Sin embargo, del lado de los trabajadores llevamos décadas sin el nivel mínimo de organización que nos capacite para ejercer el más mínimo contrapoder. No por casualidad son los mismos años en los que se ha llevado a cabo una ofensiva de desmontaje sistemático de las protecciones que con anterioridad habíamos conseguido levantar en el derecho laboral, mediante las prestaciones sociales, etc. Si en los diez últimos años de crisis ese desmontaje se había acelerado, la cosa pinta aún peor en la prolongada crisis que previsiblemente nos va a dejar la pandemia. Ya empiezan a manifestarse conflictos, y en los próximos meses la escalada se prevé abrumadora. Pero mientras enfoquemos cada conflicto con una perspectiva particular o parcial no vamos a conseguir nada, y menos en el escenario que se avecina en los próximos meses, en los que la doctrina del shock se va a imponer con toda su fuerza.

A través de un proceso de largo recorrido se ha conseguido imponer en la mente de los trabajadores la creencia de que no es lícito que pretendamos ejercer una acción política directa.

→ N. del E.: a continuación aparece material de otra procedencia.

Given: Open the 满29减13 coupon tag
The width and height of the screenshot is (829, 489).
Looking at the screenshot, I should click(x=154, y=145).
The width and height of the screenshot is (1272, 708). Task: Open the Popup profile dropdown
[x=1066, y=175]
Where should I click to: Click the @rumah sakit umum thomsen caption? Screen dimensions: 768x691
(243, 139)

Hemos caído en el error de confiar nuestros intereses en el sindicato de concertación, en el Tribunal de Justicia de la Unión Europea o, ahora, en los “expertos” que escriben en la revista médica “The Lancet”, como si el hecho de que el que escriba sea médico no sea compatible con un interés en desmantelar la sanidad pública. La acción directa de los trabajadores organizados en la lucha política no solo no es nada incorrecto, sino que es algo totalmente necesario, y no hay más que recurrir a situaciones de nuestro día a día para comprenderlo:

  • Cuando un pueblo no cuenta con una residencia de ancianos pública cercana, puede ser un conflicto local, pero cuando nuestros mayores enferman y mueren por miles ante un brote epidémico, es una lucha política.

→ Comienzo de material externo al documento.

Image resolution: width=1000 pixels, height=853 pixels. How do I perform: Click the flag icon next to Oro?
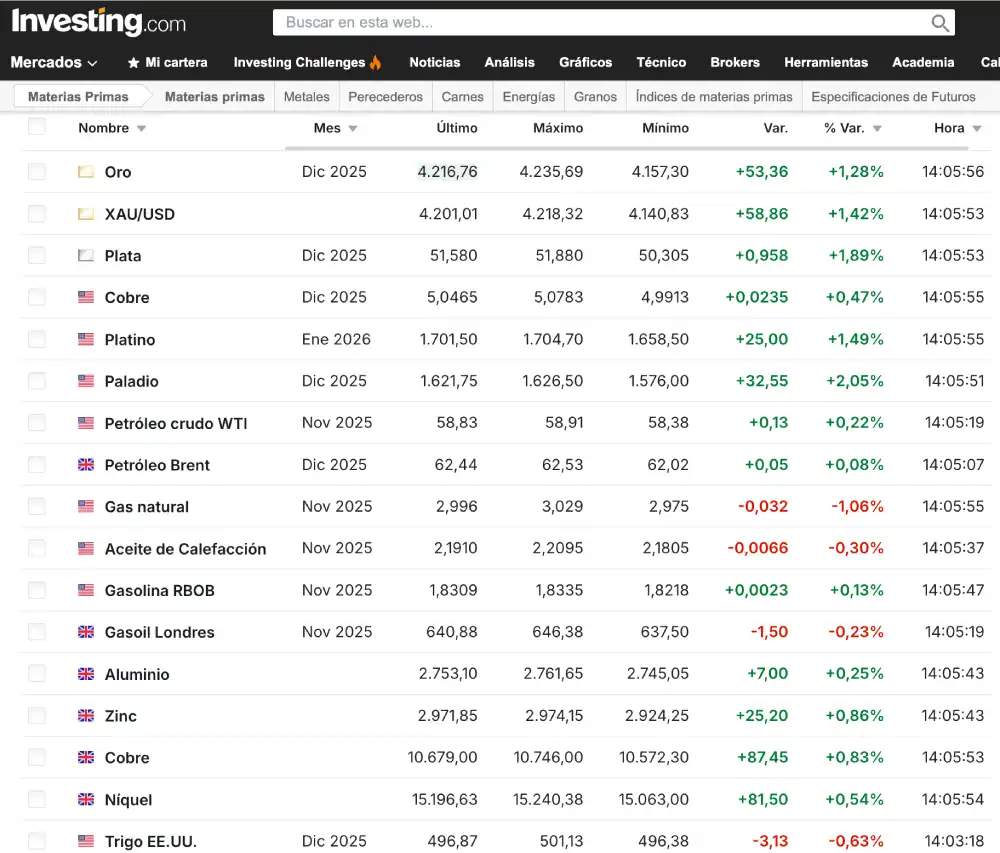pos(86,172)
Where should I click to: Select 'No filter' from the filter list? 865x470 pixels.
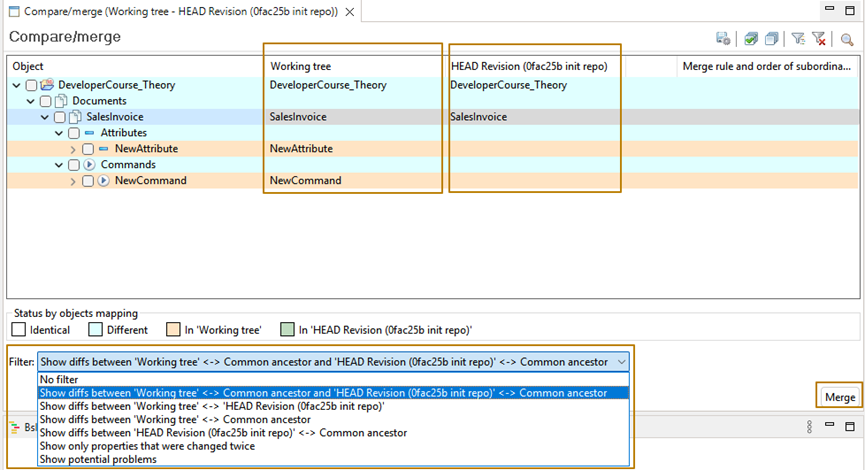click(x=60, y=379)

  • Cuando un grupo de empleados públicos de una entidad local o regional demandan más medios, puede ser un conflicto laboral, pero cuando ochocientos mil trabajadores que encadenan contratos temporales en las administraciones pueden ser despedidos, eso es un conflicto político.
  • Cuando una empresa tiene un conflicto particular, los trabajadores afectados pueden desarrollar una lucha económica, pero cuando todos los sectores de la economía comienzan a generar despidos y bajar salarios, la lucha se convierte en una lucha política.
  • En fin, cuando un barrio demanda un centro de salud, puede ser una lucha vecinal, pero cuando está en juego la vida o la muerte de ciento cincuenta personas contagiadas cada día en todo el país, es una lucha política.

El Espacio de Encuentro Comunista (EEC) demandó hace unas semanas la necesidad de unificar las luchas que se avecinan. Adjunta una lista de reivindicaciones muy concretas y muy comprensibles que millones de trabajadores entenderán perfectamente. En estos momentos en los que están en juego nuestra vida y nuestro trabajo solo tenemos la opción de organizarnos como clase y elevar nuestras demandas al nivel de la lucha política. La lista presentada por el EEC es un buen punto desde el que partir.